The Basic Law for Divorce in St Louis
At its simplest form, a divorce will divide the assets and debts of the parties and then legally terminate the marriage so that they can both move on with their lives. This process can be extremely stressful. Everything that you have been working towards is at stake. Here’s a very basic rundown of the law and a description of the Court process for a divorce in St Louis.
Missouri splits the marital property 50/50, right? Basically, yes. Whatever you had before the marriage is yours, whatever you acquired during the marriage is split. But in practice it is significantly more complicated. First of all, not all property acquired during the marriage is marital. There are some that are considered separate despite the fact that it was received while the parties were married. See http://stlnextgenlaw.com/inheritance-and-divorce-in-missouri/
Also, some property considered separate can be transmuted into marital property. This happens when the separate property (for instance a bank account) is retitled or commingled with marital funds and used in a way that benefits the marriage.
Debts are the same as property. Debts acquired before the marriage are typically considered separate and debts incurred during the marriage are marital. Another frequently litigated issue here is that of contribution. That is to say that one party contributed disproportionately more to the debt or asset and should be entitled to a greater percentage than the other party.
Missouri is more strict with alimony than it once was. It used to be fairly typical for the wife to receive a monthly maintenance from her husband until remarriage. Nowadays it is neither automatic nor long-term. Missouri views alimony as necessary when one party cannot support themselves. Even then, it is only allowed in an amount and time frame necessary to give the other spouse the chance to get back onto their feet and secure gainful employment.
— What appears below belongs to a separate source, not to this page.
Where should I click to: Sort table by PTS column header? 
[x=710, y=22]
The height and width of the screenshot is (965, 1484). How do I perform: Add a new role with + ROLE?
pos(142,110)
There are many factors used in determining how much, or if any, maintenance will be awarded: the length of the marriage, the reason why one party is incapable of supporting themselves (i.e. was it because they stayed home with the kids?), and their reasonable outlook for gainful employment.
Those are the most basic issues of law in a simple divorce. Information regarding child support/ custody is analyzed on this site separately.
What to Expect in Court
How long does a divorce in St Louis take? What happens in Court? Do I have to show up? Clients have a lot of questions when they are beginning their divorce case. It’s common for people who have not had a lot of experience with the Court system. Understanding what to expect will go a long way to reduce your anxiety in your divorce.
First of all, you can expect a noncontested divorce without children to take around 2 months. If it is a contested divorce with no child issues, you can expect it to take around 6 months to a year. Heavily contested cases or cases with allegations of child abuse or neglect can take 1-2 years to resolve.
The first thing that happens is someone files a Petition. This kick starts the case. The other party is served. Hopefully at this point they both have attorneys. All of the required Court paperwork is submitted, such as the Income and Expense Report, Statement of Assets and Debts, Parenting Plan, and any needed Pretrial Motions.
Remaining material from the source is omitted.